**Texte fourni**
====================
Autriche : l’Europe des droites se lève à Vienne

Depuis hier, lundi 18 décembre, un vent d’air frais souffle de nouveau sur l’Europe avec l’entrée du nouveau gouvernement autrichien qui scelle l’alliance entre l’ÖVP et le FPÖ. Ce qui semble impossible en France, une alliance gouvernementale entre les conservateurs et la droite patriote, se réalise sous les yeux ébahis de tous les tenants du consensus obsolète de la social-démocratie.

La patrie de Metternich, après la victoire du Parti populaire (ÖVP) emmené par Sebastian Kurz le 15 octobre, ose le pari de l’union des droites que nous appelons de nos vœux depuis si longtemps. Ayant moi-même l’habitude de me rendre en Autriche au moins une fois l’an pour y retrouver de la famille, je ne peux que me réjouir de cette heureuse surprise transalpine, et j’espère que cette marche viennoise fera bientôt entendre sa petite musique sur la scène européenne, comme pour un concert du Nouvel An digne de ce nom.
====================
**Énoncé du problème**
Rédigez la suite du texte sur l'alliance entre l'ÖVP et le FPÖ en Autriche, en reprenant juste après sa dernière phrase. Le matériel qui suit est indépendant de ce texte.
====================
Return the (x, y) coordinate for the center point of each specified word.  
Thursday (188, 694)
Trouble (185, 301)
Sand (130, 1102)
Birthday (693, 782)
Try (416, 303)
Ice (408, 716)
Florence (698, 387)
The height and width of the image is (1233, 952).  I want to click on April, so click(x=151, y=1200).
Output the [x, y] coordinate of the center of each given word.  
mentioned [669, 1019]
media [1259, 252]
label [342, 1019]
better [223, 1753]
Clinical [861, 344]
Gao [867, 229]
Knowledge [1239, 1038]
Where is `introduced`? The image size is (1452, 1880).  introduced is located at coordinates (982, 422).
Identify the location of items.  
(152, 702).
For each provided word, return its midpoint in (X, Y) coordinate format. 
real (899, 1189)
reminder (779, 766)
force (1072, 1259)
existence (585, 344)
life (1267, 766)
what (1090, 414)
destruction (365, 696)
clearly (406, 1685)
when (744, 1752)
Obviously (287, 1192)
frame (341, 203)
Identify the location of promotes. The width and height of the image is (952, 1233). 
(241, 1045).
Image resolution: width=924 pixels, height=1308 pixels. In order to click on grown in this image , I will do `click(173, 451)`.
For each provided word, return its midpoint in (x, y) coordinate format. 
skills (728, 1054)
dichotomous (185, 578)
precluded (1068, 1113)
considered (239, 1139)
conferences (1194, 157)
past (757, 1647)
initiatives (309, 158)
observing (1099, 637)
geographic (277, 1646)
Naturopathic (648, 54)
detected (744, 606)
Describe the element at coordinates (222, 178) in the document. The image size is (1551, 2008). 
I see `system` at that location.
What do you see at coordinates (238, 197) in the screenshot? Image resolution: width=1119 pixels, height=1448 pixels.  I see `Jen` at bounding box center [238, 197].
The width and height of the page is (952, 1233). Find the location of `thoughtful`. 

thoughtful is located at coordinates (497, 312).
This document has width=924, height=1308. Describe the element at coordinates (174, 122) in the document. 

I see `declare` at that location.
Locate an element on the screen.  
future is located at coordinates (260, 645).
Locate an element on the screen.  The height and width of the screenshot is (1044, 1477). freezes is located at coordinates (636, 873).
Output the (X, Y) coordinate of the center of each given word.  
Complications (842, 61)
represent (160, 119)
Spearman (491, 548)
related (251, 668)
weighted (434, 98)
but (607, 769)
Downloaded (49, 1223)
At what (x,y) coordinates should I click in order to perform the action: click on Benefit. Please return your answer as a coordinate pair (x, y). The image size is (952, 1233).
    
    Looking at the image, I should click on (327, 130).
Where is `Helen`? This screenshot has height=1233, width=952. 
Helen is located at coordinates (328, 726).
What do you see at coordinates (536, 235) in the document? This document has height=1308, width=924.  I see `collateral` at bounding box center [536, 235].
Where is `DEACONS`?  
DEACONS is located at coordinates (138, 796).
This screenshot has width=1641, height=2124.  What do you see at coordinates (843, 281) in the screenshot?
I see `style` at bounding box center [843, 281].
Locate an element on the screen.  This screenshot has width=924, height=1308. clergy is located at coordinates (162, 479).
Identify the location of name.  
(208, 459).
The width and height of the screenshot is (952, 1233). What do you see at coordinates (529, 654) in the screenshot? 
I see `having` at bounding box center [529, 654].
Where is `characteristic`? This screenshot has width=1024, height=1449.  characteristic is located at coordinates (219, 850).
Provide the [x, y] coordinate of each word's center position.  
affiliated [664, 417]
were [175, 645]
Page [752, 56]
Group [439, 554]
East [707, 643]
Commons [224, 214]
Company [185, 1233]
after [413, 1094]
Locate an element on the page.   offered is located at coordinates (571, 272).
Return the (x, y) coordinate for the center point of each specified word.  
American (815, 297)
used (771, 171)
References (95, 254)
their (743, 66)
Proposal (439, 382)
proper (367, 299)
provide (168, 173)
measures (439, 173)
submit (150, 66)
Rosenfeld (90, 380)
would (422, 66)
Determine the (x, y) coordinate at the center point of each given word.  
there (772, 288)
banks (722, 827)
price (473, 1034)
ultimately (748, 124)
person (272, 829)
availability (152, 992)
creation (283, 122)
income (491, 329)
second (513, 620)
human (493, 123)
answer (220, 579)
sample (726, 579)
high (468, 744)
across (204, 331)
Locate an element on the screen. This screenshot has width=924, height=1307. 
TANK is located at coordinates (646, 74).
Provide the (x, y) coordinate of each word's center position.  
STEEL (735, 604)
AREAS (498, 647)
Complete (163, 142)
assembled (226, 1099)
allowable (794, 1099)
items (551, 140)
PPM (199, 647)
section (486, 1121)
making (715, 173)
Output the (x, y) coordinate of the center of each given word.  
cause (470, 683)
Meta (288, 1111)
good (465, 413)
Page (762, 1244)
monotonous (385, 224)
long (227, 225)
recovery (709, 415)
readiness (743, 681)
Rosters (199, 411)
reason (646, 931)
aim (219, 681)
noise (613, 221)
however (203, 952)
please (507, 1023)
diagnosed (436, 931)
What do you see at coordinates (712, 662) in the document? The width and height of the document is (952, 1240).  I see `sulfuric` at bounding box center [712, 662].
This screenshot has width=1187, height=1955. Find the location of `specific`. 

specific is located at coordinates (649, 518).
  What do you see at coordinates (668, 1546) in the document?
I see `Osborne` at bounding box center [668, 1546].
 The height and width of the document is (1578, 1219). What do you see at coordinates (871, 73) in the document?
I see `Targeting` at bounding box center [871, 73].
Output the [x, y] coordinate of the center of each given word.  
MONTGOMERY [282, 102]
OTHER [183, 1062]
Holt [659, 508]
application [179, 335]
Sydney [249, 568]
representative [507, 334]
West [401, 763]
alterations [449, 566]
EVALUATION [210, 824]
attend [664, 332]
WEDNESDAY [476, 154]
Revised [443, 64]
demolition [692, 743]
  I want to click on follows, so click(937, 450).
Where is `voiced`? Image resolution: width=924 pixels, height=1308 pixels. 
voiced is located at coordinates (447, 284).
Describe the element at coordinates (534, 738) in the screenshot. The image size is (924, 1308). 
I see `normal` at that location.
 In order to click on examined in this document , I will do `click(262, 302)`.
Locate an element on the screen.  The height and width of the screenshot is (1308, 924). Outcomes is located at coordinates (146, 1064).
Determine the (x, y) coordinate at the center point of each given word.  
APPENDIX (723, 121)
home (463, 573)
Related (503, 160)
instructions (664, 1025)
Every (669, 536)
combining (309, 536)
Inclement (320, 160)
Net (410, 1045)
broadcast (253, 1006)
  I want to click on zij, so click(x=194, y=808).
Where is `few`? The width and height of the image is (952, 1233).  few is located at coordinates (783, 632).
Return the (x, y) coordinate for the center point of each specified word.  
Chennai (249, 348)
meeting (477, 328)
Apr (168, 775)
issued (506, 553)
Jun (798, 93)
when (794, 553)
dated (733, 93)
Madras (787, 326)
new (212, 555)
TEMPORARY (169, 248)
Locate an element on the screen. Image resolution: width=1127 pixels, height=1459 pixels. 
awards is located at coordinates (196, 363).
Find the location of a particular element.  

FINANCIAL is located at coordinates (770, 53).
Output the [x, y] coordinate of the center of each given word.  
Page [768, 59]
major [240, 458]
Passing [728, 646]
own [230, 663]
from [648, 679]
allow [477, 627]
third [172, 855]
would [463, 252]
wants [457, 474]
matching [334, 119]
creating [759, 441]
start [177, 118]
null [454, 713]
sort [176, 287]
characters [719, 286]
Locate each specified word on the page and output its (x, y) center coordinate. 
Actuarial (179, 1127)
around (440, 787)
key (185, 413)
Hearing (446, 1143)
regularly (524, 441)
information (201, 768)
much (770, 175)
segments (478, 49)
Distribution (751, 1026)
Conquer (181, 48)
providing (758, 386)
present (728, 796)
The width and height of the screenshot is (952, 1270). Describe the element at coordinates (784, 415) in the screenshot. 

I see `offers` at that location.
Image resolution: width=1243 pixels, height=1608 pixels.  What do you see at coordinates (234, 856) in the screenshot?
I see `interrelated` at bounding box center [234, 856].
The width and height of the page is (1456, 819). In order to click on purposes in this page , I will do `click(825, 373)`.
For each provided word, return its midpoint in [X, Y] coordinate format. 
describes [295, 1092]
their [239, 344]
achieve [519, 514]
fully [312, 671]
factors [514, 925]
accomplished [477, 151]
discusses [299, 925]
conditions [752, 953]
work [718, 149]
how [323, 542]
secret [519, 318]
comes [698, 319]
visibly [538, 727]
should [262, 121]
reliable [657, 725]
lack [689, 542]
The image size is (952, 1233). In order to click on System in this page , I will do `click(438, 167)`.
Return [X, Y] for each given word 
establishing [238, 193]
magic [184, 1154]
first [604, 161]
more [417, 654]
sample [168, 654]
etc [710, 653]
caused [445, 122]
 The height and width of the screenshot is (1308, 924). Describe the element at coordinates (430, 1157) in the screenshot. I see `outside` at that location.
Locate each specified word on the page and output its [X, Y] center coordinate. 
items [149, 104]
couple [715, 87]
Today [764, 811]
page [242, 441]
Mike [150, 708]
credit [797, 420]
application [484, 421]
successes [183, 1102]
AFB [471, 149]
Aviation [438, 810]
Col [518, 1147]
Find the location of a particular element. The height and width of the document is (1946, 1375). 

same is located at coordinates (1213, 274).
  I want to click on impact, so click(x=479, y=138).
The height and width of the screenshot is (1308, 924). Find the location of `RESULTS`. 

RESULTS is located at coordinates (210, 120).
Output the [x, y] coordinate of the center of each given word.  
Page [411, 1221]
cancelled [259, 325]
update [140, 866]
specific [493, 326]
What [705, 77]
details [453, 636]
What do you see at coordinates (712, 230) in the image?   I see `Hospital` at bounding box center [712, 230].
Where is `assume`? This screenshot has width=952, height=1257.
====================
**Résultat attendu**
Un nouveau cœur bat au centre de l’Europe. L’Autriche rejoint la Hongrie de Viktor Orban et la Pologne conservatrice de Jarosław Kaczyński, qui forment avec la Slovaquie et la Tchéquie le groupe de Visegrad. Certes l’empire austro-hongrois ne renaît pas de ses cendres un siècle après sa disparition, car l’Autriche n’appartient pas encore formellement à ce club des nations de la Mitteleuropa, mais elle adopte une ligne politique similaire. Faisant de la liberté et de la responsabilité individuelle le socle d’un engagement patriotique profond, les deux grands partis de droite autrichiens adoptent une ligne claire fondée sur le bon sens et la mesure. En accordant trois ministères régaliens, soit l’Intérieur, la Défense et les Affaires étrangères, à son allié du parti de la Liberté (FPÖ), le chancelier Kurz montre qu’une véritable union passe aussi par la considération et le respect de ses alliés. Cette coalition naturelle a six mois pour montrer à ses pairs européens la marche à suivre avant de prendre la tête du Conseil de l’Europe l’été prochain. Voilà une formidable occasion de remplacer le duo antique et mortifère incarné par Angela Merkel et Emmanuel Macron pour mener une politique d’espérance.